Research Article | Open Access
Volume 2026 |Article ID 100143 | https://doi.org/10.1016/j.plaphe.2025.100143

RootXplorer: A computer vision-based 3D phenotyping platform for high-throughput quantification and spatio-temporal analysis of root system penetrability

Elohim Bello Bello,1 Lin Wang,1 Suyash B. Patil,1 Ashish B. Rajurkar,1 Lucas Funaro,1 Kimberly Echegoyen,1 Shree Pariyar,1 Elizabeth M. Berrigan,1 Jorge Torres,1 Thelma Yerenny Rico-Cambron,2 Luis A. Torres-Cisneros,3 Stefan Gerth,3 Luis Herrera-Estrella,2 and Wolfgang Busch 1

1Plant Molecular and Cellular Biology Laboratory, Salk Institute for Biological Studies, 10010 North Torrey Pines Road, La Jolla, CA, 92037, USA
2Department of Plant and Soil Science, Institute of Genomics for Crop Abiotic Stress Tolerance, Texas Tech University, 1006 Canton Avenue, Lubbock, TX, 79409, USA
3Development Center X-ray Technology (EZRT), Fraunhofer Institute for Integrated Circuits (IIS), Flugplatzstraße 75, 90768, Fürth, Germany

Received 
31 Mar 2025
Accepted 
15 Nov 2025
Published
11 Dec 2025

Abstract

Studying the mechanisms that promote deep rooting in crops is crucial for engineering plant varieties with enhanced drought resilience and increased carbon sequestration capacity. Soil compaction is a major constraint on rooting depth and, to overcome this, root system penetrability needs to be enhanced.
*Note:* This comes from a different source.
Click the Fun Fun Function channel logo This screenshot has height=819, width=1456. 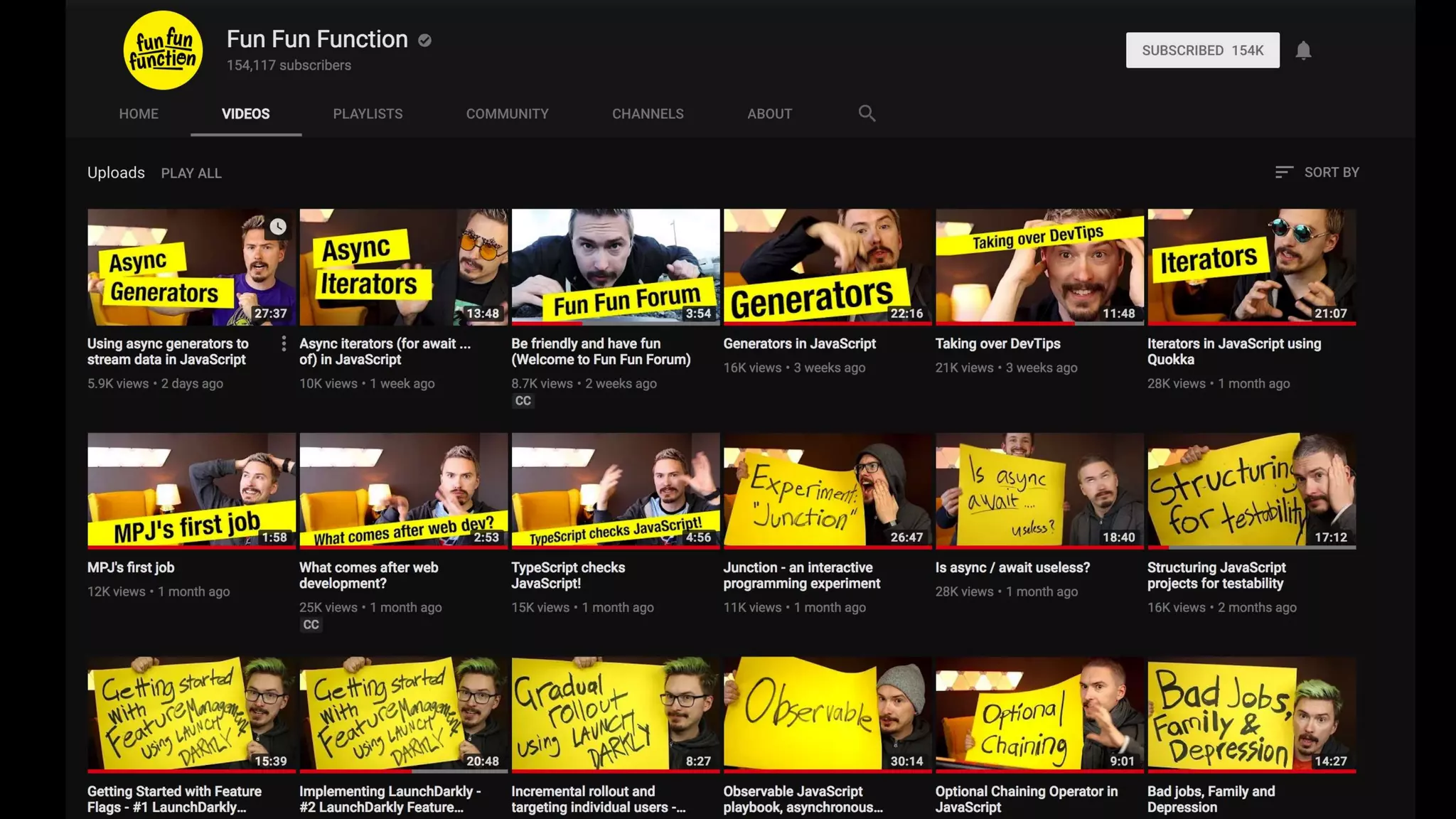(163, 50)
However, because of the limitations of current methods, phenotyping root penetrability remains a bottleneck. Here, we developed RootXplorer, a computer vision-based 3D phenotyping platform for high-throughput quantification of root penetration-related traits/phenotypes across dicot and monocot species. RootXplorer integrates a novel Phytagel-based cylinder system, a 3D imaging unit, and an automated software pipeline to extract root penetration-related traits with high precision and at a large scale. We demonstrate that RootXplorer enables large-scale diversity screenings in conditions replicating soil compaction effects in multiple species, revealing species-specific strategies for overcoming mechanical impedance. These findings highlight the utility and promise of RootXplorer for accelerating research on root architectural plasticity under controlled compaction conditions, identifying genotypes with varying tolerance to mechanical impedance, and supporting data-driven breeding decisions for developing soil compaction-resilient crop varieties. This technology has important implications for future plant breeding strategies and supports ongoing climate change mitigation efforts.